Monday, July 23, 2007

President Set to Veto College Cost Reduction Act

I started to get upset when I read the title to this one. No worries, it's not as bad as the attention grabbing headline make out. Basically, Bush doesn't think the House's Bill is strong enough.


President Set to Veto the College Cost Reduction Act

What was once called the "largest investment in college financial aid since the GI Bill, helping millions of students and families pay for college," now faces a certain veto.


Military.com recently reported on the introduction of the College Cost Reduction Act of 2007 (H.R. 2669). According to the author, U.S. Rep. George Miller (D-CA), the bill would make the single “largest investment in college financial aid since the GI Bill, helping millions of students and families pay for college.”

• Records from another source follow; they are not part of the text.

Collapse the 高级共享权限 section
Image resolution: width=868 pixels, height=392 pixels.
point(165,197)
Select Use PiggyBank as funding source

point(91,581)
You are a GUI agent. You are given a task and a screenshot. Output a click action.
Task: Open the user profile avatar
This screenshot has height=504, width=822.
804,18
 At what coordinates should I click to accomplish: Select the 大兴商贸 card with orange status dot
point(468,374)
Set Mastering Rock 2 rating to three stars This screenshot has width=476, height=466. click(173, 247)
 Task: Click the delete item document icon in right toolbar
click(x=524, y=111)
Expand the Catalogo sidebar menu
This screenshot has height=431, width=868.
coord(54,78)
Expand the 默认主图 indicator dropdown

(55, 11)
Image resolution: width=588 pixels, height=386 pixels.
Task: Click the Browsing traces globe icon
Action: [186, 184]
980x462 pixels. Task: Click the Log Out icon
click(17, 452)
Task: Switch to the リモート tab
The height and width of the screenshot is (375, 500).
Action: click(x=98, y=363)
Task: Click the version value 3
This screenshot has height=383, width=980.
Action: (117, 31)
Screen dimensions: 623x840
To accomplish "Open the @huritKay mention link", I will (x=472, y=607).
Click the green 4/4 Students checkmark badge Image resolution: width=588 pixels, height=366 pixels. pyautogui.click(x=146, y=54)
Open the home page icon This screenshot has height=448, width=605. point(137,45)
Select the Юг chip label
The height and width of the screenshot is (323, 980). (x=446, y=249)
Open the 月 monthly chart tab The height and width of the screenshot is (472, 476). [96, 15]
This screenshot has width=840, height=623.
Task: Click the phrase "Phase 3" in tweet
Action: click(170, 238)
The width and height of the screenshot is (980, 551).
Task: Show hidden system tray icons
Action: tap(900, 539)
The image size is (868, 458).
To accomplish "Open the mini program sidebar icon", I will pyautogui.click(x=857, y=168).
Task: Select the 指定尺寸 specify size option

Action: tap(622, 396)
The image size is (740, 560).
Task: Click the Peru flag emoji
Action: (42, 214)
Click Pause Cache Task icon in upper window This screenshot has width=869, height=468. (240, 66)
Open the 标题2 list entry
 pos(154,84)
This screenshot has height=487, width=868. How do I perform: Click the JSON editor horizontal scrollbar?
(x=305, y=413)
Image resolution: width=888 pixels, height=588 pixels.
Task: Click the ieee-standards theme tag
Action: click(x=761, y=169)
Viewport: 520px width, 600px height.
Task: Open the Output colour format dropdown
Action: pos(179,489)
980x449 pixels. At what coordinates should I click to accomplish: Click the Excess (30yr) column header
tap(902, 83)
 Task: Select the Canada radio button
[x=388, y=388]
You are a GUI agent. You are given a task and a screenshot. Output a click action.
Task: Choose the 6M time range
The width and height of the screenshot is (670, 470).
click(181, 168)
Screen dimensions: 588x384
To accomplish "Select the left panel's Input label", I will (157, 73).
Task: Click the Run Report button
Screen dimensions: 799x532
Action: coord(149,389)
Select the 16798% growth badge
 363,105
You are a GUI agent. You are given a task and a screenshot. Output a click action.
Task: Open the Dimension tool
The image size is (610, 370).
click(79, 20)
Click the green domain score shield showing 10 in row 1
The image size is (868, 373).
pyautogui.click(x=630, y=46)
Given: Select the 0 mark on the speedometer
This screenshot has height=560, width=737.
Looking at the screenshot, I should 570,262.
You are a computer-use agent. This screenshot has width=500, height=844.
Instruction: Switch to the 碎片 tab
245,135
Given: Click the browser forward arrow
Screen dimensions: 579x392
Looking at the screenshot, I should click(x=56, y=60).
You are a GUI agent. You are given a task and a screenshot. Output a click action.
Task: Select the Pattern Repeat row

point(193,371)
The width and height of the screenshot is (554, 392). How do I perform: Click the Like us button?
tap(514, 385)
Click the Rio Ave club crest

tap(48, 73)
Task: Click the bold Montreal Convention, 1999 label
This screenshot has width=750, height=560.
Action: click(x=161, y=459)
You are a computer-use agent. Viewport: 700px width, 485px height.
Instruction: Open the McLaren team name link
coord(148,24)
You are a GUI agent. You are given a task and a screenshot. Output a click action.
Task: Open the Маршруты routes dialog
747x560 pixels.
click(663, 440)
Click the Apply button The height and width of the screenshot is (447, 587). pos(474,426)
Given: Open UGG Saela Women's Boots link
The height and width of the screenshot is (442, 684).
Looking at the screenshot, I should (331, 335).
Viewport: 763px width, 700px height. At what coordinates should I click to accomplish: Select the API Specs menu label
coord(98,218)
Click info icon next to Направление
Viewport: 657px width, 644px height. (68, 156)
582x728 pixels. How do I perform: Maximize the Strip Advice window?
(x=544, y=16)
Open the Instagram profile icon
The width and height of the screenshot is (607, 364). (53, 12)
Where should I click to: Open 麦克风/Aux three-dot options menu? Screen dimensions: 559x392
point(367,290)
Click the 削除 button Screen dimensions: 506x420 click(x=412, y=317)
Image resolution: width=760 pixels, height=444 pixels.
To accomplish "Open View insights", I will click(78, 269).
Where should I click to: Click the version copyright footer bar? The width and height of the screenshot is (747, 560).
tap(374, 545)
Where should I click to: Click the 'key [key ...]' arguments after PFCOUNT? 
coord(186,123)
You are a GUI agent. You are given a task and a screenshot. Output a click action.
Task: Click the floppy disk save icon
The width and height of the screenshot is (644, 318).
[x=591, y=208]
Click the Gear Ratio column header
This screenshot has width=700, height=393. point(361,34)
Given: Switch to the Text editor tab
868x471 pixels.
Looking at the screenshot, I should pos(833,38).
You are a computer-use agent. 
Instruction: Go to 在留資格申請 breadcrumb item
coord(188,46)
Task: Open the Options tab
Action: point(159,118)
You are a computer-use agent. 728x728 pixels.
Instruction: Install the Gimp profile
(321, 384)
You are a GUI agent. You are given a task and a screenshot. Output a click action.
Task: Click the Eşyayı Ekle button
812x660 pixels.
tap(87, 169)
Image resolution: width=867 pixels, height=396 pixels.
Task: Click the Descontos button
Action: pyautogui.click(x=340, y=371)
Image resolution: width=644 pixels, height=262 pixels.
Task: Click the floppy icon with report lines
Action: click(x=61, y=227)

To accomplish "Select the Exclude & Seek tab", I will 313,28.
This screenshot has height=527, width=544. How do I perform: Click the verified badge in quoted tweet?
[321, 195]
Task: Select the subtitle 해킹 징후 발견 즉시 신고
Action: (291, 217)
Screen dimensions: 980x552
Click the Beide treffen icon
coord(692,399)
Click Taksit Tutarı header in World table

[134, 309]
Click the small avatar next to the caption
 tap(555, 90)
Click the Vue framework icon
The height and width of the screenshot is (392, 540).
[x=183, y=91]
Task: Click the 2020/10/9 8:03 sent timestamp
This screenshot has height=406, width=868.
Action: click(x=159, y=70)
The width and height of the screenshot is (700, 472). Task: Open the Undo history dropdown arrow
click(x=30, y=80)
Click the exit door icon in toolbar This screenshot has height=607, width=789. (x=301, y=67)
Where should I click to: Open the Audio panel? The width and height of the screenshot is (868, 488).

One of the most important aspects for servicemembers and veterans is the proposed $500 increase in Pell Grant scholarships over the next five years. When combined with other Pell scholarship increases passed or proposed by Congress this year, the maximum Pell Grant could reach $5,200 by 2013, up from $4,050 in 2006. Roughly 5.5 million students would benefit from this increase.


The College Cost Reduction Act also includes a number of other provisions that would ease the financial burden imposed on students and families by the cost of college:


Tuition assistance for excellent undergraduate students who agree to teach in the nation’s public schools;

Loan forgiveness for college graduates that go into public service professions;
Increased federal loan limits so that students won’t have to rely as heavily on costlier private loans; and

New tuition cost containment strategies.

“For years, college costs have been growing rapidly, far outstripping families’ ability to pay them,” said Congressman Miller. “With this bill, we are saying that no one should be denied the opportunity to go to college simply because of the price.”


However, in a statement issued by Education Secretary Margaret Spellings, the bill fails to meet that goal. “[The bill] does little to benefit America's neediest students and essentially diverts a majority of savings in the bill to individuals out of school rather than focusing on aiding low-income students in school,” wrote Spelling.


According to Secretary Spelling, the House bill devotes only 38 percent of its savings to benefit low-income students, with only $5.8 billion dedicated to increase Pell Grants. While the President’s budget plan invests nearly 100 percent of its proposed savings to help students most in need, including $19.8 billion to support increases to the Pell Grant.


According to the official policy statement issued by Sec. Spellings’ office, the President’s senior advisors have recommended that he veto the House bill if it passes as introduced.


These Department of Education programs have a significant impact on servicemember and veterans’ “out-of-pocket” education expenses.